Dr. Feelgood
Southend Rock - Best (août 1977)

© Best
Merci à Pierre Chatelet !


Canvey Island, Southend. C'est là, du côté de l'estuaire de la Tamise, que le Rock anglais a pris son nouveau départ. Les Feelgoods, les Rods et les autres, ceux qui ont les premiers perdu leurs complexes et retrouvé l'énergie originelle du rock n’ roll, viennent tous de ce coin brumeux aux relents de pétrole. Peut-être n'ont-ils pas inspiré la Nouvelle Vague anglaise, en tous cas ils l'ont permise. Et puis, quand même, ils sont toujours là...

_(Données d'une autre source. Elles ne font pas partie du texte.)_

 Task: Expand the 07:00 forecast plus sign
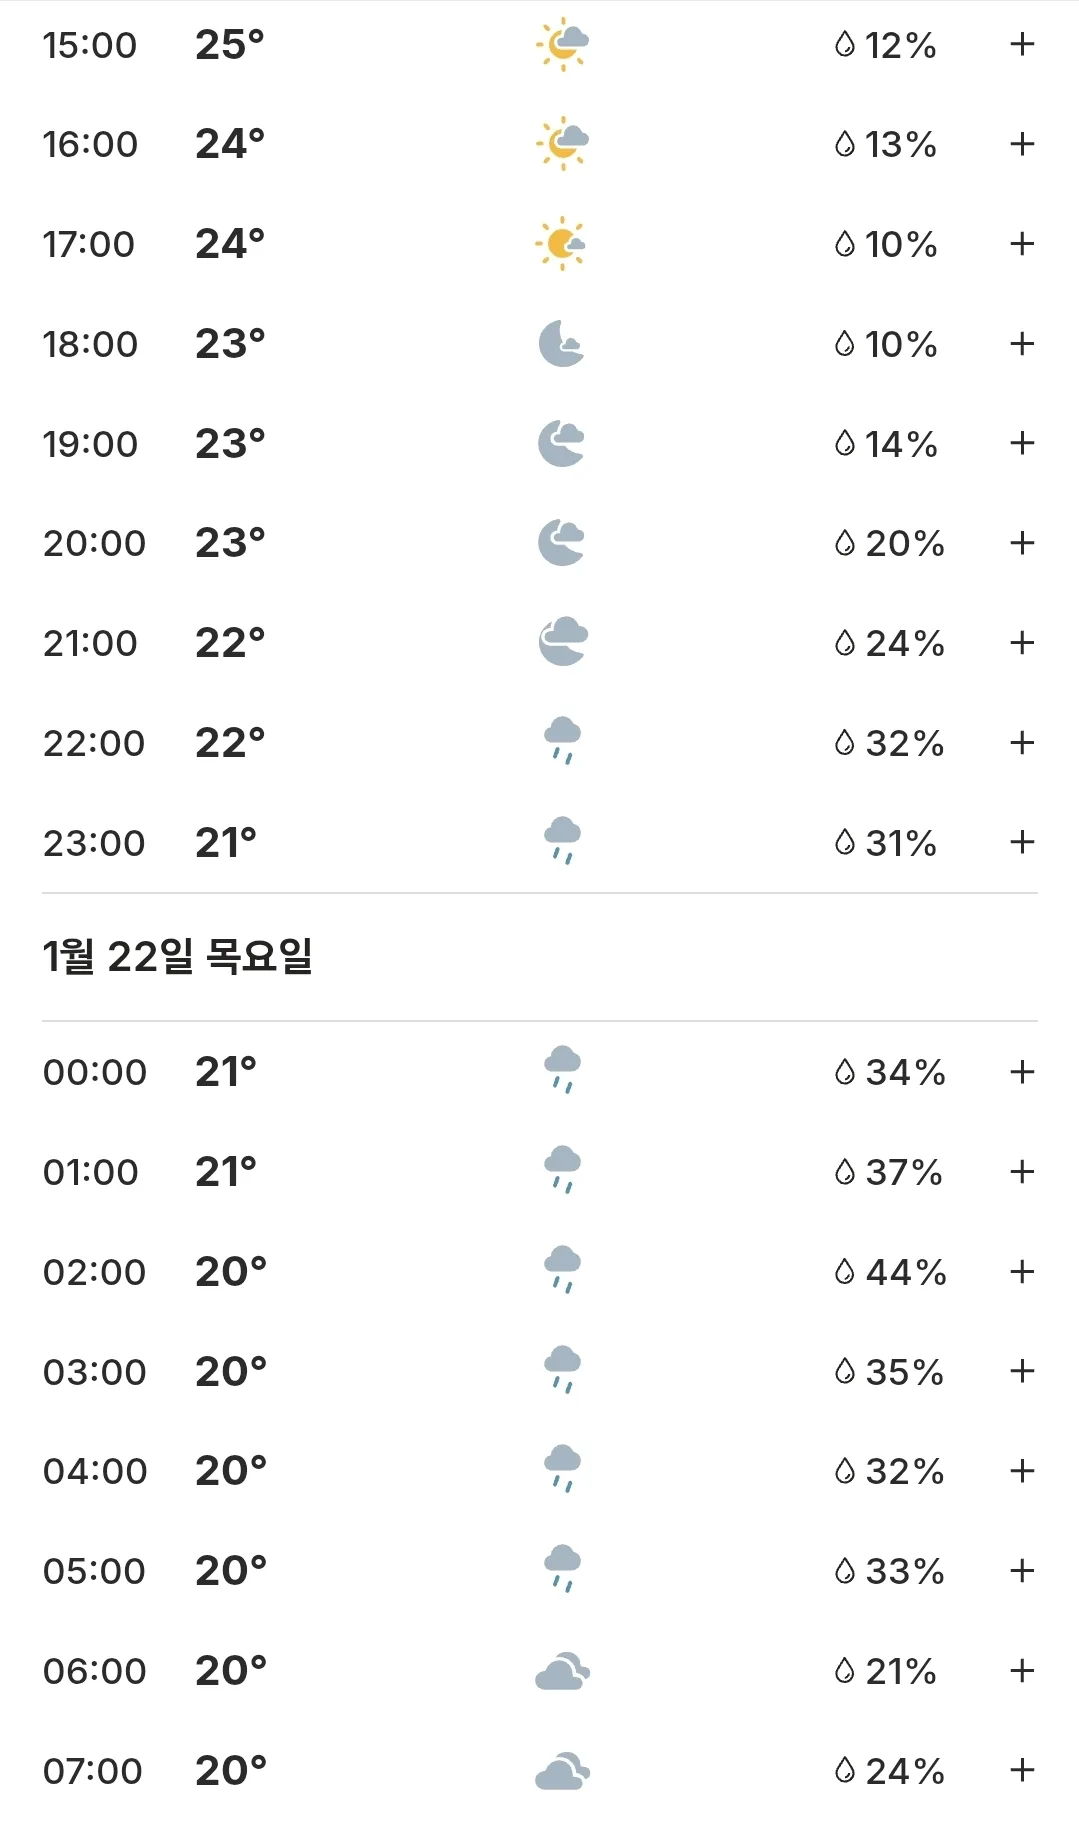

Je n'ai jamais mis les pieds à Canvey lsland, savais à peine où cela se trouvait et m'en foutais pas mal. Seulement voilà, mon rédacteur en chef bien aimé tenait à ce que cet article soit précis. En plongeant dans un atlas, j'ai donc appris que Southend est une ville sur la mer du Nord, à l'estuaire de la Tamise, genre de station balnéaire pour prolos, et que Canvey lsland, d'abord, c'est une île, mais ce, vous l'auriez deviné, et qu’ensuite c'est là que se trouvent toutes les raffineries. Pour plus de précisions, lisez la presse anglaise. C'est plein d'articles décrivant le paysage sur deux colonnes.

Le Southend Rock est né dans cette région. Etant donné la situation économique, sociale, politique, géographique de cet endroit, autant vous dire que ce n'a rien à voir avec de la musique californienne. C'est un Rock dur et plein de bière. Si plein de bière qu'on a même parlé à un moment de Pub-Rock. Mais comme le disait Wilko Johnson, ex-guitariste de Feelgood, le Pub-Rock n'existe pas. Les pubs sont des salles où les groupes peuvent jouer, mais pas un style. S'il est vrai qu'au départ les groupes du Southend, Feelgood, Hot Rods, Lew Lewis Band, Paramounts ou Mickey Jupp jouaient beaucoup dans les pubs, l'expression s'est étendue à tous les groupes jouant dans des pubs.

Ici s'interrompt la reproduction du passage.